The course includes a standalone demo at Demos/presentation-demo.qmd. Code chunks work the same way as in a chapter, but slides usually hide the code and show the output.

2.17.2 Paper Or Report Demo

A paper-style document adds a bibliography file and uses article as the document class. Citations use keys from the .bib file.

---
title: "Paper Demo"
author: "Name"
bibliography: paper-example.bib
format:
  html: default
  pdf: default
---

The course includes Demos/paper-example.qmd and Demos/paper-example.bib. Citations are written as [@wickham_ggplot2_2016].

2.18 A First Reproducible Example

The built-in mtcars dataset is available in base R, so it is useful for a first test that does not depend on course data files.

head(mtcars)

This command creates a simple base R plot:

plot(mtcars$wt, mtcars$mpg)

The plot is not polished, but it confirms that R is running, code chunks are executing, and graphical output appears in the document.

2.19 Reading Output Carefully

A rendered document is not automatically correct just because it renders. Rendering answers one question: did the code run from top to bottom? You still have to ask whether the data are the right data, whether the variables mean what you think they mean, whether missing values were handled correctly, and whether the plot supports the claim being made.

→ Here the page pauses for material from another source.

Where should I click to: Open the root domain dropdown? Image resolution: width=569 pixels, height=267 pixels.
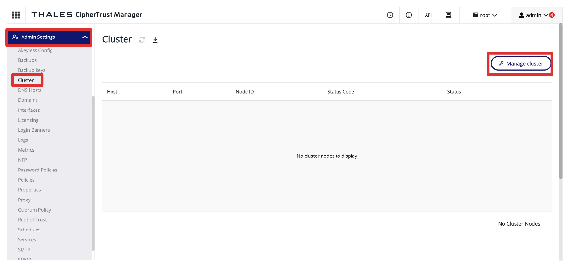coord(485,15)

This course will return to that distinction throughout the week. Reproducibility is necessary, but it is not enough. A reproducible mistake is still a mistake.

2.20 Short Exercise

Create a new code chunk below this paragraph. In that chunk:

store the number 100 in an object named start_value
store the number 25 in an object named change_value
subtract change_value from start_value

# Write your code here.

2.21 What Comes Next

The next chapter begins the data workflow: importing files, inspecting tibbles, reshaping data, and using the core tidyverse verbs that prepare data for visualization.